In honor of Jazz Appreciation Month (JAM), today we spotlight John Coltrane, a virtuoso and music pioneer whose artistry still resounds in American culture.
Coltrane was born in his parents’ North Carolina apartment on September 23, 1926. In his teens, he learned to play the clarinet and the alto saxophone, and following his high school graduation, he studied music performance and composition at the Ornstein School of Music and Granoff Studios. During World War II, he entered the Navy.

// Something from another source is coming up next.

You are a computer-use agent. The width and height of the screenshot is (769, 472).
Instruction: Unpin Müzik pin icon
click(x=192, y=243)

Following that period, he was involved in bebop and blues, though his career would be hampered by drug and alcohol addictions. Despite these struggles, Coltrane spent much of the 1950s collaborating with the big names of his time, like Thelonious Monk and Miles Davis. Virtuosity became one of Coltrane’s defining features: he could play soprano, tenor, alto, and baritone sax, as well as the clarinet.

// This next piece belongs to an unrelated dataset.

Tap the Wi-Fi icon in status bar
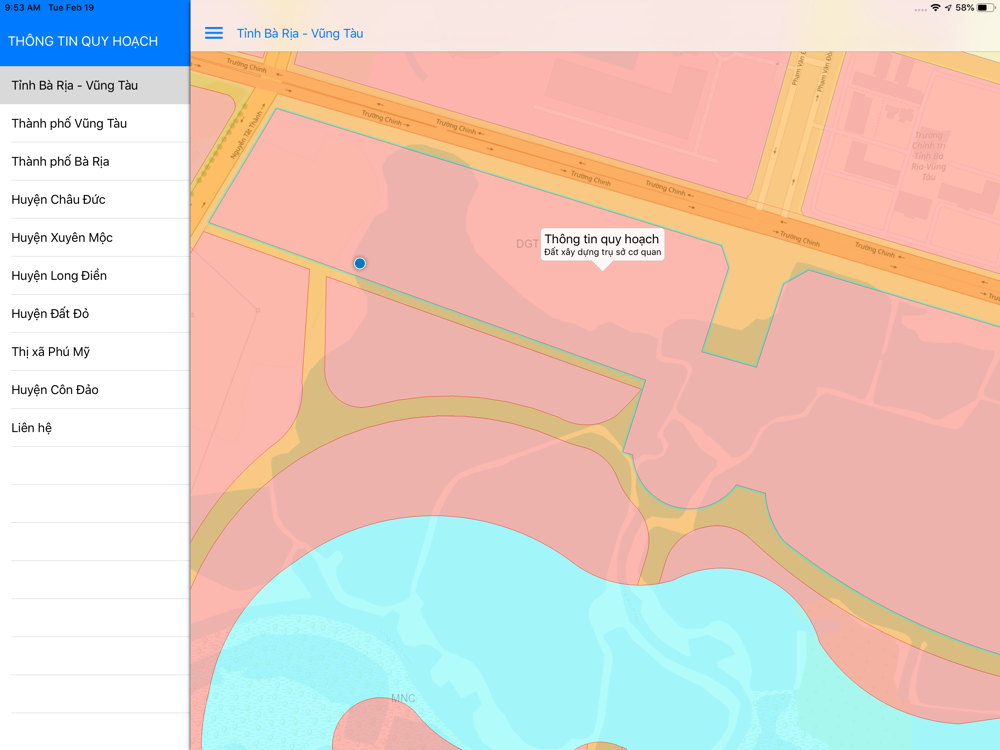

Come the latter half of the decade, Coltrane kicked his drug habit following a spiritual awakening. Newly inspired, he began to approach his work with a religious fervor. Raised Christian but also a student of multiple faiths, he saw his music as an offering, an impulse most apparent in his 1964 album A Love Supreme, in which each section of the piece mirrors specific stages in Coltrane’s pursuit of the divine.

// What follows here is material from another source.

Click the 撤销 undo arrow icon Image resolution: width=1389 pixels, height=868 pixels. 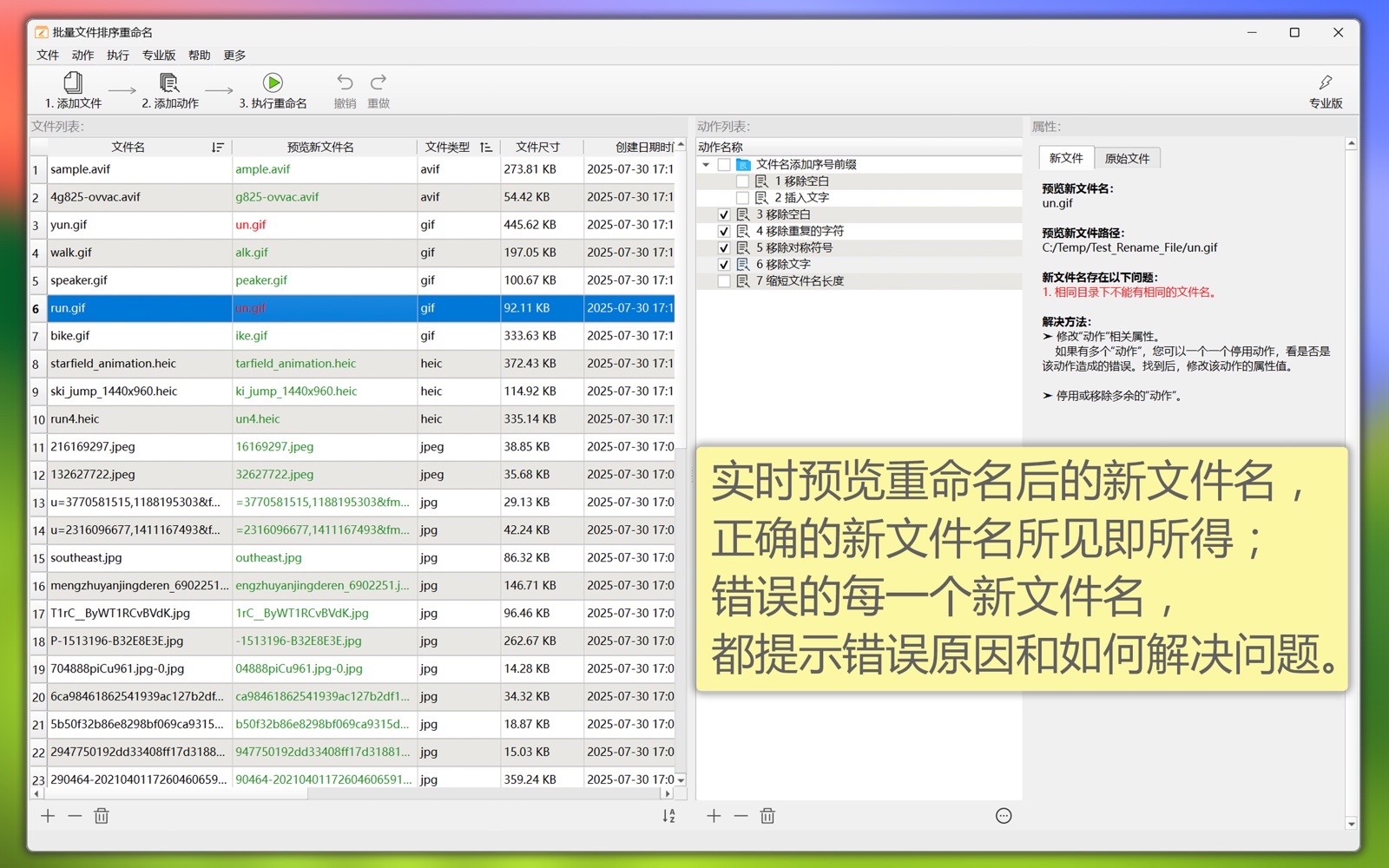[345, 82]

By the 1960s, Coltrane was seen as one of the leading figures in avant-garde jazz, experimenting with modal playing, free improvisation, and atonality. He pushed his art to the limit, earning him both fans who found his music transformative and critics who disliked the change. Unfortunately, Coltrane’s career was cut short: he died of liver cancer a few months shy of his forty-first birthday. Regardless, his legacy endures and the music remains.
John Coltrane is among the most esteemed artists in jazz history. A saxophonist, composer, and bandleader who revolutionized the art form, his career in the 1950s and 1960s was legendary, only cut off by his untimely death at age 40.